Task description:
The answer is one number: how many lines in the data below hold "will".

Records for this task:
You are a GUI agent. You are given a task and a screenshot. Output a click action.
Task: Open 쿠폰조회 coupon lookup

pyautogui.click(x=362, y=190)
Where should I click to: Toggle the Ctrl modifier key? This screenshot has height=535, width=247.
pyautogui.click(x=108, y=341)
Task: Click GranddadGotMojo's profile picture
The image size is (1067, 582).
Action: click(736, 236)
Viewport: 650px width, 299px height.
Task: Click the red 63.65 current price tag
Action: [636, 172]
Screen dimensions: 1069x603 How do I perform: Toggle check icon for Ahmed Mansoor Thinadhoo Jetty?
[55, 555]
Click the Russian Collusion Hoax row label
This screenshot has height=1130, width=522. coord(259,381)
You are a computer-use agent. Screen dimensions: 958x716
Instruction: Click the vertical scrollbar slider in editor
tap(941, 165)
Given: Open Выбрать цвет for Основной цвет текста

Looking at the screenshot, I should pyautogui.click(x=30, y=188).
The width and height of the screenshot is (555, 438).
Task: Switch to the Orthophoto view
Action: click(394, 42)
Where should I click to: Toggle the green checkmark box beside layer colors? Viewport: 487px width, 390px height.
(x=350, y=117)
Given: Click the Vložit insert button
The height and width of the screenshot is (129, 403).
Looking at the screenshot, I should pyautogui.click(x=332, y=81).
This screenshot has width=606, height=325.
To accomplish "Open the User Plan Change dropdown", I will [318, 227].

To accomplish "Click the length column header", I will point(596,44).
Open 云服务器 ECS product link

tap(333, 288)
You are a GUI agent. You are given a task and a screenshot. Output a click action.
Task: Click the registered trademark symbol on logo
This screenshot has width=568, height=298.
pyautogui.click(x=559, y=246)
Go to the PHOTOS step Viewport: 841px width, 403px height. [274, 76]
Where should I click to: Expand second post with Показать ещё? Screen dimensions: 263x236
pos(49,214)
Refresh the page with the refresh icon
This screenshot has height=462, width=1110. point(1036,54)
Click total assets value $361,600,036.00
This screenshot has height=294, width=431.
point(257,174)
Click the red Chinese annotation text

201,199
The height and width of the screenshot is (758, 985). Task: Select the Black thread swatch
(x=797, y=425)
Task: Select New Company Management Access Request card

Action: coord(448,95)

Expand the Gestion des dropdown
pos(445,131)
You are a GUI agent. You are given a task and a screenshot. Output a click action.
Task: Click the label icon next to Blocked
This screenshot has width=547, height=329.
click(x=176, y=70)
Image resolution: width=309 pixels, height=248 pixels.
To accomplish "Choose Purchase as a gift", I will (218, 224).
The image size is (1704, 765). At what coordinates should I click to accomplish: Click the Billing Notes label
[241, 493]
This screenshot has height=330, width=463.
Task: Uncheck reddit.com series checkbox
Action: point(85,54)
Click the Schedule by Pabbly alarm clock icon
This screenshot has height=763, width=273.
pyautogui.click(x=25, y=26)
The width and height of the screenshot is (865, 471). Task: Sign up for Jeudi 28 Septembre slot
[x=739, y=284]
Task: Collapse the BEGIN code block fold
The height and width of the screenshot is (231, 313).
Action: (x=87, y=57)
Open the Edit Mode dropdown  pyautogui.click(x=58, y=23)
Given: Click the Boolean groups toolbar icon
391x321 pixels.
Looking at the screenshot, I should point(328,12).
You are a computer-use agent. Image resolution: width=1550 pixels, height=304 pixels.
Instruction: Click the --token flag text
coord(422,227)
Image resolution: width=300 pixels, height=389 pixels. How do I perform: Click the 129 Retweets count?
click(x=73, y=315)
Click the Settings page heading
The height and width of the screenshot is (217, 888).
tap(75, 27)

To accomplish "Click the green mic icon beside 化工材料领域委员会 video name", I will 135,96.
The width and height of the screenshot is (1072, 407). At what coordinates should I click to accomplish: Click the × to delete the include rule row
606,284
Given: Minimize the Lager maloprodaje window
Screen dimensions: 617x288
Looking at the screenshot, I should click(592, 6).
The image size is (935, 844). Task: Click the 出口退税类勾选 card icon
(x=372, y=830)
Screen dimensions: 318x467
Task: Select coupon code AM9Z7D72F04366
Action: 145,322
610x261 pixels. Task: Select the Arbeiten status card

Task output:
4